* WHAT YOU NEED TO DO: Using the line that contains "The height and width of the screenshot is (422, 655)." as the first line and the last line of the data as the final one, give every line in that range again exactly.

##### GIVEN RECORDS #####

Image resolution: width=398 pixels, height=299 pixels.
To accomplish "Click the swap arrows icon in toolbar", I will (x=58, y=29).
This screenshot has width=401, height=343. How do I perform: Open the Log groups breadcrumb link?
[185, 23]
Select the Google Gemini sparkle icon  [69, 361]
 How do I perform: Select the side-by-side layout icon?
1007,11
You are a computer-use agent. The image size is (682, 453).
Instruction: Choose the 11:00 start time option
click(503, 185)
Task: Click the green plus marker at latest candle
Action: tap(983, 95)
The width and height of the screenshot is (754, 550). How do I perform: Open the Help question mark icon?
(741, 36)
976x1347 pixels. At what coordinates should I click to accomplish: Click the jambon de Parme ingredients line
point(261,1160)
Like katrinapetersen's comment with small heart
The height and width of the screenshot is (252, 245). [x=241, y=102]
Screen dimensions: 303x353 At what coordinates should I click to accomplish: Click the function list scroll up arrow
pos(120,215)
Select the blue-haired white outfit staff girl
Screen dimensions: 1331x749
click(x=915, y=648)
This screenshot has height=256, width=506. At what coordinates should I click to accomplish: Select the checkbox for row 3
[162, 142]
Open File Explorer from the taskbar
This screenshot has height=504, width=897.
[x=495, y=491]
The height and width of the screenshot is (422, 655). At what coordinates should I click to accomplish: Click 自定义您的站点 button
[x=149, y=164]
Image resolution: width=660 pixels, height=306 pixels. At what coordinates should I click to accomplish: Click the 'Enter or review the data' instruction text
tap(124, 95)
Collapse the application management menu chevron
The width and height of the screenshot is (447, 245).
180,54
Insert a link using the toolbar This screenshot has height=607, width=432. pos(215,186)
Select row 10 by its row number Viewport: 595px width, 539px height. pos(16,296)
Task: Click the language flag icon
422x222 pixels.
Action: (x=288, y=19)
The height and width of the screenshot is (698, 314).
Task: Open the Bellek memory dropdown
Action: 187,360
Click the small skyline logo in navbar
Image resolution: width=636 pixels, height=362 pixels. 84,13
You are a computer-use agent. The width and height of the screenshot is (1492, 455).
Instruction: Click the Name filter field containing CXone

#####

* RESPONSE BOX:
The height and width of the screenshot is (422, 655). At what coordinates should I click to accomplish: Click 自定义您的站点 button
[x=149, y=164]
Image resolution: width=660 pixels, height=306 pixels. At what coordinates should I click to accomplish: Click the 'Enter or review the data' instruction text
tap(124, 95)
Collapse the application management menu chevron
The width and height of the screenshot is (447, 245).
180,54
Insert a link using the toolbar This screenshot has height=607, width=432. pos(215,186)
Select row 10 by its row number Viewport: 595px width, 539px height. pos(16,296)
Task: Click the language flag icon
422x222 pixels.
Action: (x=288, y=19)
The height and width of the screenshot is (698, 314).
Task: Open the Bellek memory dropdown
Action: 187,360
Click the small skyline logo in navbar
Image resolution: width=636 pixels, height=362 pixels. 84,13
You are a computer-use agent. The width and height of the screenshot is (1492, 455).
Instruction: Click the Name filter field containing CXone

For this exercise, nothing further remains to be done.